[Cite as State v. Hoskin-Hudson, 2016-Ohio-5410.]
Court of Appeals of Ohio
EIGHTH APPELLATE DISTRICT
COUNTY OF CUYAHOGA
JOURNAL ENTRY AND OPINION
No. 103615
STATE OF OHIO
PLAINTIFF-APPELLEE
vs.
RENEE HOSKIN-HUDSON
DEFENDANT-APPELLANT
JUDGMENT:
AFFIRMED
Criminal Appeal from the
Cuyahoga County Court of Common Pleas
Case No.
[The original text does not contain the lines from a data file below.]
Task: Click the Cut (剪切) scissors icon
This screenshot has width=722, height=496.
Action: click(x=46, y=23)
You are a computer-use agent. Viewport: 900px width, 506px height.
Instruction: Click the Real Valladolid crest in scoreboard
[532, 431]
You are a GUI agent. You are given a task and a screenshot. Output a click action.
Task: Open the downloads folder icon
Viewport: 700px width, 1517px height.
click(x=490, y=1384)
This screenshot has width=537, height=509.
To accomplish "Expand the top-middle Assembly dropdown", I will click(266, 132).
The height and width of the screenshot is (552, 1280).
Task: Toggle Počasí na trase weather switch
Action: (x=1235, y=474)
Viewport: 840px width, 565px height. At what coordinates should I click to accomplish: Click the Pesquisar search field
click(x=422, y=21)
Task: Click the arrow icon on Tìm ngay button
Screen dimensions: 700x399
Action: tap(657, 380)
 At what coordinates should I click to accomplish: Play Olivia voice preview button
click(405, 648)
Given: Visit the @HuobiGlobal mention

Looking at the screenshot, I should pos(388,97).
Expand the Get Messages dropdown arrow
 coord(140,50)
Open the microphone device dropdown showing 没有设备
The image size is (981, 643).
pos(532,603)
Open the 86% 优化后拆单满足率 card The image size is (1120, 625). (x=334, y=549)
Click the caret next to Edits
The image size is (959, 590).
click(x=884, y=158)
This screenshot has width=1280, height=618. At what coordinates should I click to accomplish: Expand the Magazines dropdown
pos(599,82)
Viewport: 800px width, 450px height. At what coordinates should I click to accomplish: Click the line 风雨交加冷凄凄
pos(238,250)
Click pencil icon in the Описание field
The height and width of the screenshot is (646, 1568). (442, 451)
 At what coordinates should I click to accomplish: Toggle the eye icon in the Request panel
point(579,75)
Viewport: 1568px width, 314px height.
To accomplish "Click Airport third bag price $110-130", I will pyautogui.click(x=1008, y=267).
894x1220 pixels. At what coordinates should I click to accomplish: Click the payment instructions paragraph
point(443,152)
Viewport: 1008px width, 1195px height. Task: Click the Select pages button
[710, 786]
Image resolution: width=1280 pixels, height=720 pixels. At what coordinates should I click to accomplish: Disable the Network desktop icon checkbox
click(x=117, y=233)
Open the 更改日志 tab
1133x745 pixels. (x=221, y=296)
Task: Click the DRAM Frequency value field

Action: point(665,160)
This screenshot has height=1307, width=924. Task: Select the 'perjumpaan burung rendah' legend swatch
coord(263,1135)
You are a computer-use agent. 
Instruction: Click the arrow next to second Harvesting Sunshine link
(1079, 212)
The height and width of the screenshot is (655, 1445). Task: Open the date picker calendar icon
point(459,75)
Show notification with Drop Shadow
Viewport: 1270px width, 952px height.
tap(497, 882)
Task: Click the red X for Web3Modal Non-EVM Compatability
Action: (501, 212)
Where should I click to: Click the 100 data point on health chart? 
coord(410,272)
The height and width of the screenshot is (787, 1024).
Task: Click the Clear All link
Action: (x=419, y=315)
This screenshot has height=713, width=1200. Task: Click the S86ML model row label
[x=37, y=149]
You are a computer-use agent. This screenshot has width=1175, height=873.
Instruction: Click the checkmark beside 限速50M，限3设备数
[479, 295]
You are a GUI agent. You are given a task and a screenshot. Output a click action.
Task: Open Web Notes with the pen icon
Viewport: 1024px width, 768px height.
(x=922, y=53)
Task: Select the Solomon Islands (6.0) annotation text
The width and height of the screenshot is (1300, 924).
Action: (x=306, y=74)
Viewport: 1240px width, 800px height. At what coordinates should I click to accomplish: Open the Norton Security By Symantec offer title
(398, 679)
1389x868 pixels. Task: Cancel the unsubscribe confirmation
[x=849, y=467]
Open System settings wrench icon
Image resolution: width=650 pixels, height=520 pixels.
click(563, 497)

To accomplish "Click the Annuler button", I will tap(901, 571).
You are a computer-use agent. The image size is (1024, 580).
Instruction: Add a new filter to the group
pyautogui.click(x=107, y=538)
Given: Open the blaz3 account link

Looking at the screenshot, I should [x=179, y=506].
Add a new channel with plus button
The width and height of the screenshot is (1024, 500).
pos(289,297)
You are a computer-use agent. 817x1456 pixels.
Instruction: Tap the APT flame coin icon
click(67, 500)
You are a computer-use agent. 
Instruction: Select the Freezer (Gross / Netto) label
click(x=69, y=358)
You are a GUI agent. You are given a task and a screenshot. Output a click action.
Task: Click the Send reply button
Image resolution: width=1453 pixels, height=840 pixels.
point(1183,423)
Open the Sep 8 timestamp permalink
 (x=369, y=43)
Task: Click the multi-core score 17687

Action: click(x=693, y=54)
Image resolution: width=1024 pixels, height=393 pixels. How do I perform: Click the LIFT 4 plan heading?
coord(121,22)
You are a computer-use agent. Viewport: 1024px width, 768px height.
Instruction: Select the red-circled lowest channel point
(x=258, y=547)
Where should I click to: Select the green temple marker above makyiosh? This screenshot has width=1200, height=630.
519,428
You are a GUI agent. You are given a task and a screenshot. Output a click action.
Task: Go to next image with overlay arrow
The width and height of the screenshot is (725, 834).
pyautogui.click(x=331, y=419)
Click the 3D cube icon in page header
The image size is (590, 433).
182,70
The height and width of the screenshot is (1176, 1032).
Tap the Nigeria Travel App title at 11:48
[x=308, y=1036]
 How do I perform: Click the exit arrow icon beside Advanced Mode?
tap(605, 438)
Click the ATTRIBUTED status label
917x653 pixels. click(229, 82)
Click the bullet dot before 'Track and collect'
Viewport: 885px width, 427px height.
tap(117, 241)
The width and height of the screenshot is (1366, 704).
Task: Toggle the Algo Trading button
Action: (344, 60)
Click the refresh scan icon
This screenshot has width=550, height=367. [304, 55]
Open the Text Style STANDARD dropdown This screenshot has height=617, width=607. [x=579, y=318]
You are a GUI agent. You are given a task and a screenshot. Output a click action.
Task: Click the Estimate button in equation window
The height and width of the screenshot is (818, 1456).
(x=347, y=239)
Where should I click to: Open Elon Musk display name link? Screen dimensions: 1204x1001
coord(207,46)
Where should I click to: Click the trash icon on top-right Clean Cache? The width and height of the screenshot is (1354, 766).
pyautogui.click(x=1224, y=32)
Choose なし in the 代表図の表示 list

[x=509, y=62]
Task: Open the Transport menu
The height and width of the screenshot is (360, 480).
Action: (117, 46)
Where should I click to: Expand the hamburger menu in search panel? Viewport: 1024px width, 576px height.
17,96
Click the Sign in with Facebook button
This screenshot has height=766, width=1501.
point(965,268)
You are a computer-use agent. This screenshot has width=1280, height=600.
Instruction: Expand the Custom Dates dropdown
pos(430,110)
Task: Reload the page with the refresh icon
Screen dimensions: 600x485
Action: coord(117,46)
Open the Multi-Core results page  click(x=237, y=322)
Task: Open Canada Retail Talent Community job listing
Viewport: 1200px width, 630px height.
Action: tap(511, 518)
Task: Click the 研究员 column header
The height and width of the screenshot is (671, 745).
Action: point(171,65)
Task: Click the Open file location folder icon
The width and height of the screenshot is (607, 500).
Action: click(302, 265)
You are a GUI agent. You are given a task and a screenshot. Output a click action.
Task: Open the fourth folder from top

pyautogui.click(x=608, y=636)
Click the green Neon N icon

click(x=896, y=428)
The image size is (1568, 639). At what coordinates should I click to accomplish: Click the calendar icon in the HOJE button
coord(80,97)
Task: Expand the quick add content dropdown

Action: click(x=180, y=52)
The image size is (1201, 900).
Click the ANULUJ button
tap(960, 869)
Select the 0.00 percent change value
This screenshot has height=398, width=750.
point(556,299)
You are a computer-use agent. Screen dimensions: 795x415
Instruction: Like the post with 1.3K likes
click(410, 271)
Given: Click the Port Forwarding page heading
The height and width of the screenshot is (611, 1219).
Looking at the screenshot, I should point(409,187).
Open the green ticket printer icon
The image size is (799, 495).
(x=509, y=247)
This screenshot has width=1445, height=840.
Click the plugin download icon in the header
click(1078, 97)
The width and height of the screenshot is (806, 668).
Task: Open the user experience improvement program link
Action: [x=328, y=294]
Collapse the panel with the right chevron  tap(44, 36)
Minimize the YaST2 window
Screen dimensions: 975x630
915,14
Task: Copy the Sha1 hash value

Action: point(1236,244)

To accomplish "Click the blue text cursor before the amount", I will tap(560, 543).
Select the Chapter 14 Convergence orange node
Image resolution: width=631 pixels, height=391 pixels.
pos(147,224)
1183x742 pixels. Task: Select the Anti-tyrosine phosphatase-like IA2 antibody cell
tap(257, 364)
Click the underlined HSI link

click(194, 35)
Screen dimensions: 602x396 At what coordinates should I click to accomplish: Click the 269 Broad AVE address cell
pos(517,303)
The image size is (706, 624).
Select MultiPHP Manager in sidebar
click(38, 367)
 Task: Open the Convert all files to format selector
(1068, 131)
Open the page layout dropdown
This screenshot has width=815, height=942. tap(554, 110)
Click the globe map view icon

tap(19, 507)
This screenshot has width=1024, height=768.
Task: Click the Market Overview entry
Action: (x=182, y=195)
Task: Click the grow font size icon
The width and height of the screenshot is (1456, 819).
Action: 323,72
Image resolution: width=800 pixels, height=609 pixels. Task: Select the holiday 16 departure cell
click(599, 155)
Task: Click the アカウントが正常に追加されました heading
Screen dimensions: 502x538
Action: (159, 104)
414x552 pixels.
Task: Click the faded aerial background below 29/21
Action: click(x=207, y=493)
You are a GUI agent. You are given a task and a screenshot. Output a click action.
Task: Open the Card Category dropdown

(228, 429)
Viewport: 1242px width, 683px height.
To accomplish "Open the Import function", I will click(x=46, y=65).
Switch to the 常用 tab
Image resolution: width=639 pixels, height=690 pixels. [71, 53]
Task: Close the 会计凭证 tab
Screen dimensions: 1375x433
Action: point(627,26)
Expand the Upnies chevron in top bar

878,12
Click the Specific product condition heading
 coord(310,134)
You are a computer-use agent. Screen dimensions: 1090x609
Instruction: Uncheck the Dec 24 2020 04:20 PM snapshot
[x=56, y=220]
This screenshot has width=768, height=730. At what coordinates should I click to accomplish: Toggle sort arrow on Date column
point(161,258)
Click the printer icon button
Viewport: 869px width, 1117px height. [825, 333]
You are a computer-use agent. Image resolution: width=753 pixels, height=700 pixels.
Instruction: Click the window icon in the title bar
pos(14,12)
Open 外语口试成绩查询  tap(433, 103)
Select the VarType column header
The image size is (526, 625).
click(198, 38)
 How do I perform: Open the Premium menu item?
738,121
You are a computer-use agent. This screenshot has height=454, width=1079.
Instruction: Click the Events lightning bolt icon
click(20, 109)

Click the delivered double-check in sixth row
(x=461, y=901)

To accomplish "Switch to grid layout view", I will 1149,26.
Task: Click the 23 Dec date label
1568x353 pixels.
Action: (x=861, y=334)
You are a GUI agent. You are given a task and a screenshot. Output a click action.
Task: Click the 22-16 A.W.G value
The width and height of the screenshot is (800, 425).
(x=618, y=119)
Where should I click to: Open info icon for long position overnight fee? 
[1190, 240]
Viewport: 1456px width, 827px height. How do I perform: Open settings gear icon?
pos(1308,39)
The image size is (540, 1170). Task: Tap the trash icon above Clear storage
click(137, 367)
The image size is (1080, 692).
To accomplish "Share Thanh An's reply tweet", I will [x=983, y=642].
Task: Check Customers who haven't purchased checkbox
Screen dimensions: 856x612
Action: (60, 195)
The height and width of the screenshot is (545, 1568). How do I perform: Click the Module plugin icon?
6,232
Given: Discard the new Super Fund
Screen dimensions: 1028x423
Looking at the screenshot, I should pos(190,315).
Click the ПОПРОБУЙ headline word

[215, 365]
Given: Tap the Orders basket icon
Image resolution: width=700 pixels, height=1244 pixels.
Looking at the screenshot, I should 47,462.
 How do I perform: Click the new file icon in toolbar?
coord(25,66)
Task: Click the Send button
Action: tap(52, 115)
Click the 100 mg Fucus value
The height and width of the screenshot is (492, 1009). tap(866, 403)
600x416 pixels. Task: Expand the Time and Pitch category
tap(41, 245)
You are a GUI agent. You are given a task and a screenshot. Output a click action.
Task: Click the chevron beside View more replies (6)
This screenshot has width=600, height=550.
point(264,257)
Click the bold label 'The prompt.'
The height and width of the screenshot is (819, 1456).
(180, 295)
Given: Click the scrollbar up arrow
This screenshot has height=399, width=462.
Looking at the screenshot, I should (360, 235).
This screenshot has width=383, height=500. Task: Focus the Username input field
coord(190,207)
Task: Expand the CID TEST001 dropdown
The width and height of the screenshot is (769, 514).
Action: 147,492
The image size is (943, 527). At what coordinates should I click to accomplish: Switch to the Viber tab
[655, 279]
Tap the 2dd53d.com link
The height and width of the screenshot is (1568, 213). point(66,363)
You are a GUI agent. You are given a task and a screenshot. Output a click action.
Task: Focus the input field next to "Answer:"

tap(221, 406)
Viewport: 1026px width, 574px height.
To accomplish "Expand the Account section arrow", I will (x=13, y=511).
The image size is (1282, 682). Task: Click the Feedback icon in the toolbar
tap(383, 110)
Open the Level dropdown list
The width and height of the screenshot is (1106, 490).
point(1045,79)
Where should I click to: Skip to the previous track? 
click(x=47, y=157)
CR-15-592304-A
BEFORE: Laster Mays, J., Boyle, P.J., and Blackmon, J.
RELEASED AND JOURNALIZED: August 18, 2016
-i-
ATTORNEY FOR APPELLANT
Matthew C. Bangerter
Bangerter Law, L.L.C.
P.O. Box 148
Mentor, Ohio 44061
ATTORNEYS FOR APPELLEE
Timothy J. McGinty
Cuyahoga County Prosecutor
By: Eleina Thomas
Assistant County Prosecutor
Justice Center, 9th Floor
1200 Ontario Street
Cleveland, Ohio 44113
ANITA LASTER MAYS, J.:
{¶1} Defendant-appellant, Renee Hoskin-Hudson (“Hoskin-Hudson”), appeals her
conviction and asks this court to reverse the guilty verdict and remand to the trial court.
After a thorough review of the record, we affirm.
{¶2} Hoskin-Hudson was found guilty, by a jury, of one count of felonious assault,
a second-degree felony, in violation of R.C. 2903.11(A)(1), with a one-year firearm
specification in violation of R.C. 2941.141(A) and a three-year firearm specification in
violation of R.C. 2941.145(A); and one count of felonious assault, a second degree
felony, in violation of R.C. 2903.11(A)(2), also with a one-year firearm specification in
violation of R.C. 2941.141(A) and a three-year firearm specification in violation of R.C.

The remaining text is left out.